O que me ficou na cabeca sobre o Thermidor esse tempo todo não foi tanto a história em si, ou a técnica de contá-la - mas eu fiquei me fazendo perguntas a respeito da história como as perguntas que a gente faz a respeito de mitos... por exemplo: o que é a técnica do Orfeu de cantar daquele jeito? O que é que fez com que os mortos cantassem junto com ele? Algumas vezes eu já assisti espetáculos que faziam com que todo o resto ficasse irrelevante; durante meses nada mais do que eu via tinha um décimo da intensidade ou da realidade daquele espetáculo... por exemplo, acho que as três coisas mais fortes que já me aconteceram foram a primeira vez em que eu tomei Daime, a vez que eu tomei LSD, e o show do Iggy Pop... Como é que alguem vira o Iggy Pop? Porque é que 3000 depois as pessoas ainda falam de quando o Orfeu desceu ao Hades? Porque é que (pequena forçação de barra aqui) 220 anos depois as pessoas ainda falam de quando Orfeu cantou no depósito de cabeças? Porque é que as pessoas contam essas histórias, e como é que elas evocam a cena original? Qual é o mecanismo? A gente precisa disso.

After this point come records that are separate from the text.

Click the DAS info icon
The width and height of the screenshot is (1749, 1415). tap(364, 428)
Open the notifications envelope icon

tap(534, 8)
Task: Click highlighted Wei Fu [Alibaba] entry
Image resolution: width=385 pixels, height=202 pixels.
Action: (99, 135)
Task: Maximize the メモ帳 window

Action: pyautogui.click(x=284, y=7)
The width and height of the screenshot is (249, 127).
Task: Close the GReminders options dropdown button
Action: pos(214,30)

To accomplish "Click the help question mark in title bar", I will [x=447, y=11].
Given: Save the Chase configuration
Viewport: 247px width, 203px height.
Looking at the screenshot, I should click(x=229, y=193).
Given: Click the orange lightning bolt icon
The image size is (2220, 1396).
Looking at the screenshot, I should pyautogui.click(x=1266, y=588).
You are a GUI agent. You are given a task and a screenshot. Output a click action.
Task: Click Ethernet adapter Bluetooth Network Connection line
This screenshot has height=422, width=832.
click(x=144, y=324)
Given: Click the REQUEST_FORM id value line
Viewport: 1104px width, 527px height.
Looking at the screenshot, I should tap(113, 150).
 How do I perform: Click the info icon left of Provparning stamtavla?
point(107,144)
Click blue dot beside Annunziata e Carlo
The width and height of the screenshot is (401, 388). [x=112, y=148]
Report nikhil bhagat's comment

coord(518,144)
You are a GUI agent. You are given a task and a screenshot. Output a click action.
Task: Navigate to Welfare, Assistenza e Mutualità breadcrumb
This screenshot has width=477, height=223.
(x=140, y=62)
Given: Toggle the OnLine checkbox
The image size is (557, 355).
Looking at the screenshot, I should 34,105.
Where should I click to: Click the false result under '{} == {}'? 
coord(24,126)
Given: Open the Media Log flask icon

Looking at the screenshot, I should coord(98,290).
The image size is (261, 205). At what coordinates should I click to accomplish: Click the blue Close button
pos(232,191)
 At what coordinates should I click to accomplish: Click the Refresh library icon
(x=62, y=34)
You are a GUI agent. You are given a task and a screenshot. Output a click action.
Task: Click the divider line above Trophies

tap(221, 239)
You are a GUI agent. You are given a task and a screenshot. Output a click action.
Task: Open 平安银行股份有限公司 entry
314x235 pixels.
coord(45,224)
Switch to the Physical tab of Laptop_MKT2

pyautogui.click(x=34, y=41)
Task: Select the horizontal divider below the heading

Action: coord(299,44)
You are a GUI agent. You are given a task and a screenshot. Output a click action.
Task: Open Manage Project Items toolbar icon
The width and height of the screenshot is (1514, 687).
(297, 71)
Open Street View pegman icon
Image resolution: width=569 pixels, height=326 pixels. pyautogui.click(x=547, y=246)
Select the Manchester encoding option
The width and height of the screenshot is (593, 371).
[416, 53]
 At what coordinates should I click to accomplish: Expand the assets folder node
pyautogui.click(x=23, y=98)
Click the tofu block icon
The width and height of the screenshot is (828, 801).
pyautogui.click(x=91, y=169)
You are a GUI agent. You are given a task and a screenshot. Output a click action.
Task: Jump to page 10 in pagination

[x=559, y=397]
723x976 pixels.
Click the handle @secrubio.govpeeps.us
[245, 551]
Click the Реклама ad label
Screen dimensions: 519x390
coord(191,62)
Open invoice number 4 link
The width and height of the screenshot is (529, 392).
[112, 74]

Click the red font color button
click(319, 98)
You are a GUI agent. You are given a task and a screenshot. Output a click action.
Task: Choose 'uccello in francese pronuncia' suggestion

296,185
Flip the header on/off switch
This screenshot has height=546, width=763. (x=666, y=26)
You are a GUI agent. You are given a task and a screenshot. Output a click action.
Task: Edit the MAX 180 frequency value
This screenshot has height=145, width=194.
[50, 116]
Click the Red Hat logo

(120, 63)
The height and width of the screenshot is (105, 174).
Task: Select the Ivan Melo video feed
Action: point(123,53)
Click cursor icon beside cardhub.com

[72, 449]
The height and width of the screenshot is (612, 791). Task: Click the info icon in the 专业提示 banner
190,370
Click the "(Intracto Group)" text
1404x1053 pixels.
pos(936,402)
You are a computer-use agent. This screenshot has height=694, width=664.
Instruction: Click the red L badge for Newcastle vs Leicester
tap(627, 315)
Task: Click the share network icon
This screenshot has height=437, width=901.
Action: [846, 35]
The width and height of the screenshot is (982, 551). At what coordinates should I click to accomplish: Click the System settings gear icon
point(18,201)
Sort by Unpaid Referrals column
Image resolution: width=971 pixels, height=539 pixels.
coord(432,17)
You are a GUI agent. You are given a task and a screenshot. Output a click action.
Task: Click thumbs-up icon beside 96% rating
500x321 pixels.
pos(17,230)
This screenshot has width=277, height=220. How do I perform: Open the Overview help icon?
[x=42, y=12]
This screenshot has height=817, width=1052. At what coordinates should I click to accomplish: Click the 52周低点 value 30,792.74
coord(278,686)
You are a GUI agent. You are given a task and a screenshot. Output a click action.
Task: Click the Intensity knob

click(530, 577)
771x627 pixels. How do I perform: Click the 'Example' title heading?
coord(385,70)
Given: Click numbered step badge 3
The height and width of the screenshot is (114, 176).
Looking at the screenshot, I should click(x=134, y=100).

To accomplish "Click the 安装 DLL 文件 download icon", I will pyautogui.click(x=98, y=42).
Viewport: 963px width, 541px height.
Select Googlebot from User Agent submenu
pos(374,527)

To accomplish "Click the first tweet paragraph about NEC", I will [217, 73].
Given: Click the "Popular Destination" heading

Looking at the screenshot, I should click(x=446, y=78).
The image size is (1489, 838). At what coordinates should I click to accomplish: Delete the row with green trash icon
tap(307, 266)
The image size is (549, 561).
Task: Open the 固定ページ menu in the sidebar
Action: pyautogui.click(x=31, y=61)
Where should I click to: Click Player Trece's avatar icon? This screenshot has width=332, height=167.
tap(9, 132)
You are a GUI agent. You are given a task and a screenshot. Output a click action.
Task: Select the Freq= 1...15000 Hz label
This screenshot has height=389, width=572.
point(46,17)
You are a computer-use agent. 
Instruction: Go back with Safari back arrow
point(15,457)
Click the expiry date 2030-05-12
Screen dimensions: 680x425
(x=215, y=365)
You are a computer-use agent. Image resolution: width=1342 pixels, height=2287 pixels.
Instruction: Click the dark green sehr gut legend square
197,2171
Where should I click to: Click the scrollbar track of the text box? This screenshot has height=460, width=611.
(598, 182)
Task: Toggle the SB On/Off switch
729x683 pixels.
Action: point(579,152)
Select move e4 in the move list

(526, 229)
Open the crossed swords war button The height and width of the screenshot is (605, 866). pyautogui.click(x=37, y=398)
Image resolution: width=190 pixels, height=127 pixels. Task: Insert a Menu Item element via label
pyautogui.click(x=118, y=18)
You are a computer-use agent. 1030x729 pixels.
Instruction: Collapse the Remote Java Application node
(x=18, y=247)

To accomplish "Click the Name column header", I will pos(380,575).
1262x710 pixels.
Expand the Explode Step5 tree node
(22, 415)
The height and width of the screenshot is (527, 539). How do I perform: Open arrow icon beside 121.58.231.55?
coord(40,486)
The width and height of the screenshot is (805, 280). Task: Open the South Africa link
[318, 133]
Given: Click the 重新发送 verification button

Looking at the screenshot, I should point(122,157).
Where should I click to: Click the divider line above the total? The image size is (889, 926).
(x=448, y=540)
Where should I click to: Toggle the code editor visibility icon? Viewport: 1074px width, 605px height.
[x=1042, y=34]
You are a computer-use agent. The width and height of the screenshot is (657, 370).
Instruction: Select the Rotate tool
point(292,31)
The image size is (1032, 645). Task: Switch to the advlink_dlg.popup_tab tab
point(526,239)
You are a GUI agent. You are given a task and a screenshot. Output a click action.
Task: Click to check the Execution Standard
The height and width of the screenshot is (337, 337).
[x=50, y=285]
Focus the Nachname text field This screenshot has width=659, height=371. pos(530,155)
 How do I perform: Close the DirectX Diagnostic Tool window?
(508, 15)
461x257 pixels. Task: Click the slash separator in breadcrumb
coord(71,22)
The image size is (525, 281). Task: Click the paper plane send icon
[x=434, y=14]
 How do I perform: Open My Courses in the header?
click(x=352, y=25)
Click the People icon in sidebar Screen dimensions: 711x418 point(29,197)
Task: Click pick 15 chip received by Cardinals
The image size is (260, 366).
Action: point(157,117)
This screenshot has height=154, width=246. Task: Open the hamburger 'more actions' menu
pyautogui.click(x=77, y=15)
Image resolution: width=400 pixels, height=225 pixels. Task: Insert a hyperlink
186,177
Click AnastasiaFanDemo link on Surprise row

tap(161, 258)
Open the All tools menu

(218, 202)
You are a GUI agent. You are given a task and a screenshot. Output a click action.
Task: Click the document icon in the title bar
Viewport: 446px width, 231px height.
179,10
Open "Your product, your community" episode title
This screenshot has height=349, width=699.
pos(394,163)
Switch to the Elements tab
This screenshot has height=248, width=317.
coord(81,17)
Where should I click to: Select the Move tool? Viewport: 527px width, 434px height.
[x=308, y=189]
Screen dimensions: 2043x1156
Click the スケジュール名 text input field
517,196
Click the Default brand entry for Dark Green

...e mais outra coisas menores... como é que ele sabe que o brinco vai voltar pra ele? O que é que o Sandman tinha pra oferecer para a Lady Joanna Constantine? Porque é que eles nem precisavam colocar aquilo em palavras? E claro que isso não são questões abstratas pra mim; à medida que eu consigo funcionar melhor dentro de uma certa linguagem que no mundo atual é rara, de um outro nível de percepções e certezas, eu sei que eu vou conseguir me posicionar melhor dentro de situações que viraram grandes pesadelos: a Aline me transformando num monstro canalha que devia rastejar aos pés dela, o meu pai me transformando num não-sei-o-quê, os grupos de engenheiróides com mentalidade de pit-boys com os quais às vezes a gente vai ter que conviver em alguma situação de estudo ou de trabalho.